I am looking forward to getting a valuable suggestion for a bioinformatic problem.
Background:
Currently, I am performing a de novo whole genome assembly. At the stage of barcode correction, I lost nearly half of all the reads due to erroneous barcodes. While library construction, 18-base molecular barcodes were used for the linked-read generation, and the barcodes have a high incidence of "N" in positions between 12 and 18, as you may see below.
Now, I have been asked by the company to do one of two things, to recover the lost reads:
- Either replace the barcodes(barcode fastq file from sequencing core) with the correct ones from a pool of barcodes (This is a text file I received from the company that contains the pool of all 18 base barcode sequences)
- Since most "N"s are seen in positions 12 to 18 of the 18-base barcode sequences (barcode fastq file from the sequencing core), replace the 11-mers in the barcode file, and replace them with the 11-mers from the correct barcode file (text file).
I have decided to use Python code to execute the first method.
#Define the path where fastq file is stored.
import os
from Bio.SeqIO.QualityIO import FastqGeneralIterator
path=os.path.join(os.path.expanduser("~"), "Desktop", "SVA1_S1_R2_001.fastq")
#create a new file handle to write the file
path_new=os.path.join(os.path.expanduser("~"), "Desktop", "trimmedfastq.fastq")
path_ust_barcode=os.path.join(os.path.expanduser("~"), "Desktop", "UST40MBarcodes.txt")
write_file=open(path_new, "w")
#open the text file containg the correct pool of barcodes
with open(path_ust_barcode, "r")as fh:
barcodes=fh.readlines()
#===================================================
# Return the Hamming distance between string1 and string2.
def hamming_distance(string1, string2):
# Start with a distance of zero, and count up
distance = 0
# Loop over the indices of the string
L = len(string1)
for i in range(L):
# Add 1 to the distance if these two characters are not equal
if string1[i] != string2[i]:
distance += 1
# Return the final count of differences
return distance
#===================================================
#set correct barcode to "None"
corr_barcode=None
#set the minimum hamming distance to "None"
min_distance=None
#open the fastq file
with open(path, "r") as handle:
for title, sequence, qual in FastqGeneralIterator(handle):
for read in barcodes:
h_distance=hamming_distance(sequence, read)
#checking of the h_distance ==None or <min_distance
if min_distance == None:
min_distance=h_distance
elif h_distance <= min_distance:
min_distance=h_distance
corr_barcode=read
#write a new file
with open(path_new, "a") as wf:
wf.write("@%s\n%s+\n%s\n" % (title, corr_barcode, qual))
continue
Problem
I would like to know if this is the only Pythonic way to tackle this problem. This method is dead slow. In fact, the Python code is generating the corrected barcode (fastq) file, but the procedure is very very slow. My erroneous barcode fastq file is 30+ Gb, and the program is generating the new corrected file at a rate of 60Kb evey ~24 hours. I am looking forward to getting valuable suggestions here, with respect to the code, especially how I can make the process faster.

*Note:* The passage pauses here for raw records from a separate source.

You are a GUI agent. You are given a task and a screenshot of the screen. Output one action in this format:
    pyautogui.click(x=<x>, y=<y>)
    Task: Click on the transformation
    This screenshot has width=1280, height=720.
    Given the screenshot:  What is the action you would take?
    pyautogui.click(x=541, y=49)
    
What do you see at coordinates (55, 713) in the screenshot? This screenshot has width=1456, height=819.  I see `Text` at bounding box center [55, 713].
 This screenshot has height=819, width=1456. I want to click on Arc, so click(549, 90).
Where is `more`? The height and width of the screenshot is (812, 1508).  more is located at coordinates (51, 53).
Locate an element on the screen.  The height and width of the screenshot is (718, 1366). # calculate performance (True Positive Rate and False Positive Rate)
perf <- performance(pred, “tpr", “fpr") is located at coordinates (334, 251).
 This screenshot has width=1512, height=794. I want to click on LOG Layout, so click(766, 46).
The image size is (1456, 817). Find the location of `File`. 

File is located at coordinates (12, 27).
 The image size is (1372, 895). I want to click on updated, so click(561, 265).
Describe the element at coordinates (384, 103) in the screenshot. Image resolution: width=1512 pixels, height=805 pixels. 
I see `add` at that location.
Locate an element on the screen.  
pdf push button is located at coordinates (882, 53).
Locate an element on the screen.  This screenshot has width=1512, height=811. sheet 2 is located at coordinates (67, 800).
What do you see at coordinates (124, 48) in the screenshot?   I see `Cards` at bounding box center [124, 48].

NB: I was told by the company that the second method is better than the first one, but nonethless the code corresponds to the first method.
why not split the BAM file into chunks and run this in parallel separately on each one
@benformatics Did you mean, to split the text file into multiple component files and perform the process on each of them? I think there are about more than 40 million sequences in the text file
You could, for example, split it into 40 files, each with one million reads.
@i.sudbery, Thank you! I can do that. Also, I would like to know if a bash script file can do the work faster than Python.
Was this an error on the part of whoever designed the barcodes i.e. were they low-complexity in this region? Having low-complexity sequence (and not including enough phiX to compensate for this will lead to N's showing up in the sequencing especially if the run was borderline overloaded).
If they are not low complexity then this seems to be a run time reagent/sequencer problem that should be addressed by the company that did the sequencing. They should re-run this pool at no cost. Asking you to try and salvage this data informatically is bad.